◆ What to work on:
a) In the text on dairy cow confinement and slaughter, why is a dairy cow sent to slaughter? Answer in one to three sentences.
b) Write the next part of the text on dairy cow confinement and slaughter, picking up after its last sentence.

◆ Text under study:
-------------------------
Confinement and Milking
 

  • Tie Stalls: Dairy cows spend their lives confined to tie stalls or concrete-floored barns with little room to move. During milking, they are secured in "milking parlors," head-locked into uncomfortable positions, while machines extract their milk. The automated systems prioritize efficiency over welfare, leading to injuries, infections, and stress.
     

  • Lack of Pasture: Most dairy cows are denied access to pastures. They spend their lives confined indoors, separated from the natural environment, unable to graze, socialize, or engage in their natural behaviors.
     

The Brutality of Slaughter
 

  • Transport: Once a dairy cow's body is worn out and milk production declines, she is deemed "spent" and sent to slaughter. The transport to the slaughterhouse is often long and grueling, lasting for days without food or water. Cows collapse from exhaustion, illness, or injury during transport. Approximately 29,000 cows die each year in transport in the U.S.
-------------------------
◆ Provided data:
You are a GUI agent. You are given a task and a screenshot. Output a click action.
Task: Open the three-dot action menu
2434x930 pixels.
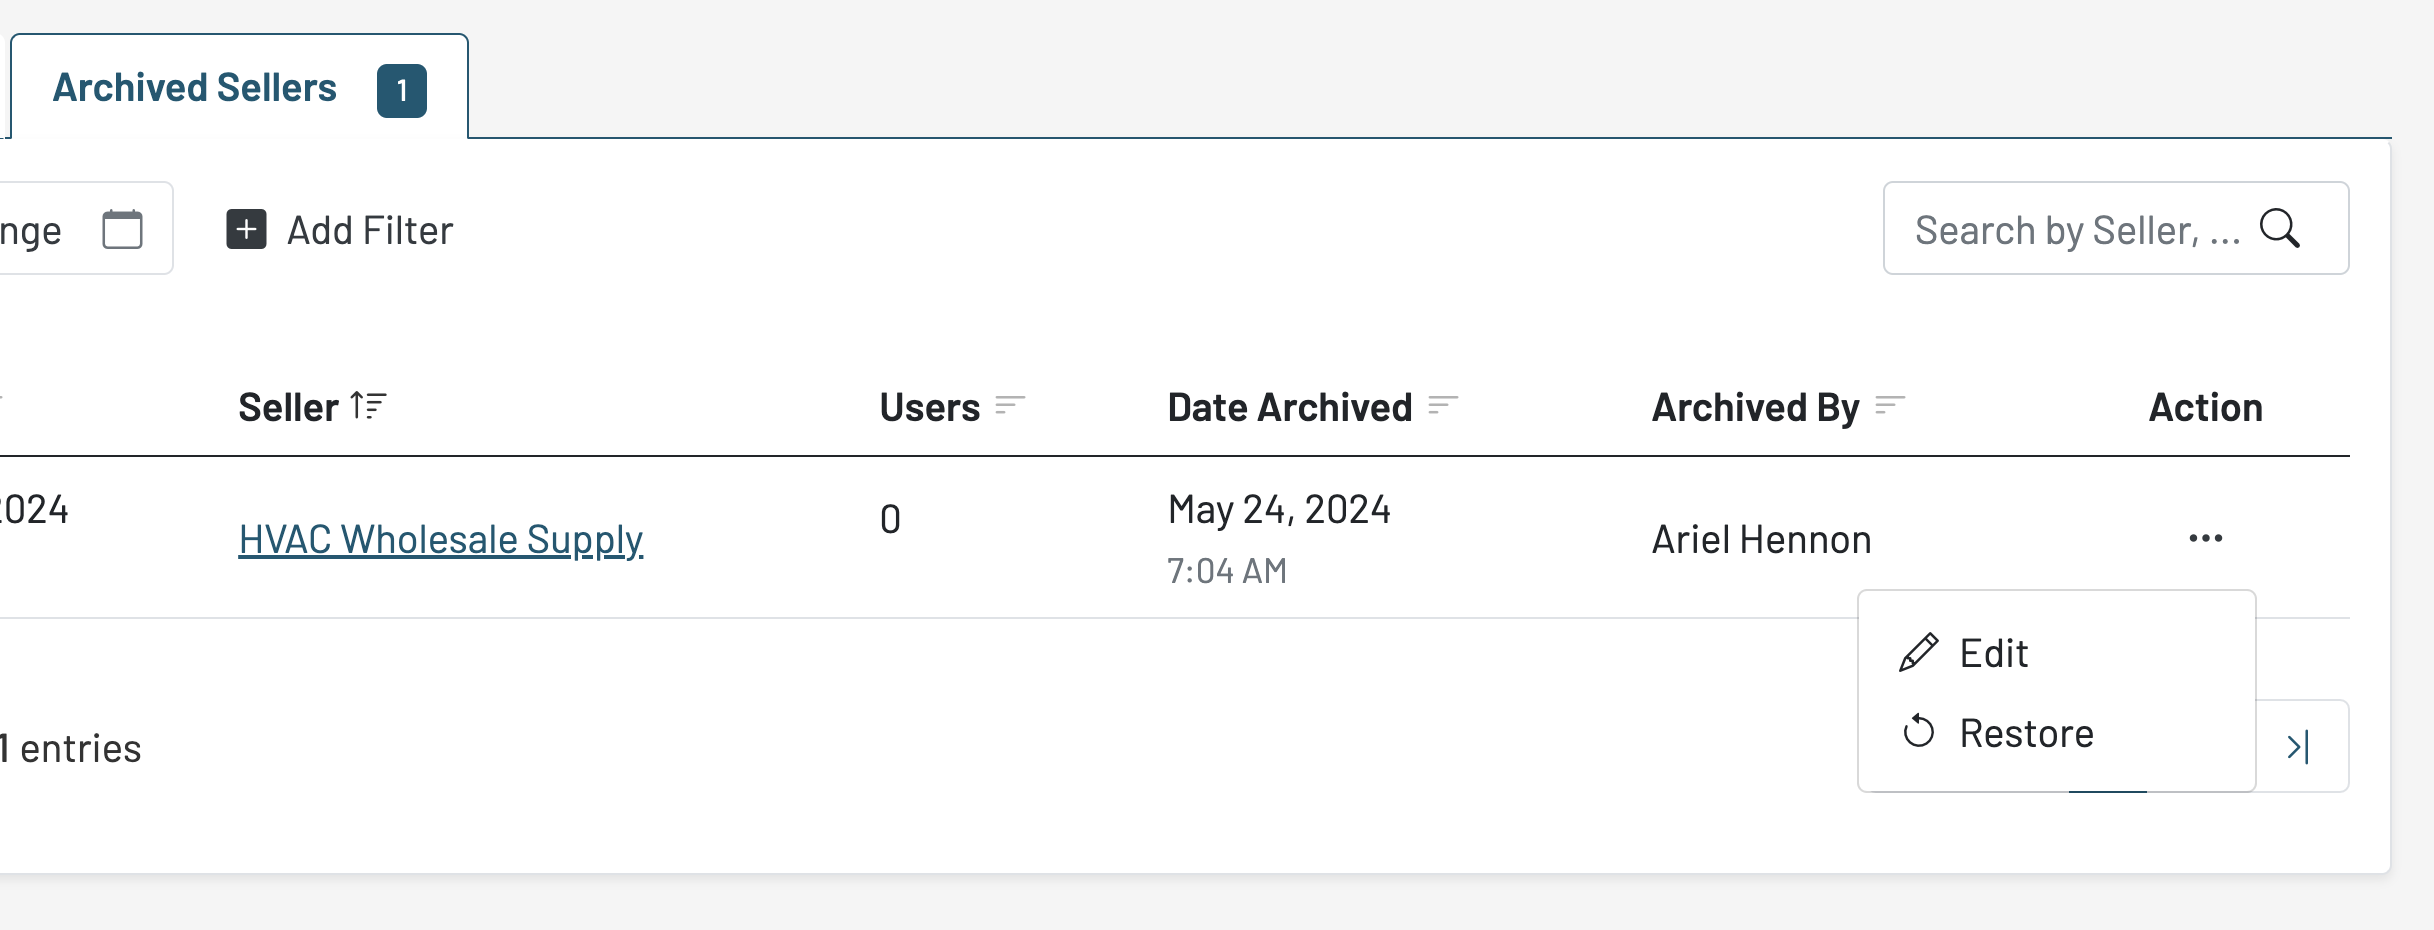[2205, 538]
-------------------------
◆ Results for the exercise:
a) A dairy cow is sent to slaughter once her body is worn out and her milk production declines. At that point she is deemed "spent."

b)
  • Slaughter Process: At the slaughterhouse, cows are supposed to be rendered unconscious before their throats are slit. However, due to high production speeds, this is often not done correctly. Some cows are still conscious when they are hung upside down and bled out. These cows, who have spent their lives producing milk for human consumption, are reduced to meat for hamburgers and animal feed.
     

  • Slaughtered While Pregnant: Shockingly, an estimated 20% of dairy cows (600,000 per year), who are sent to slaughter are still pregnant. The constant cycle of forced impregnation and milk production exhausts their bodies to the point where they are deemed unproductive. These pregnant cows are sent to slaughterhouses, where both the mother and her unborn calf face an inhumane end.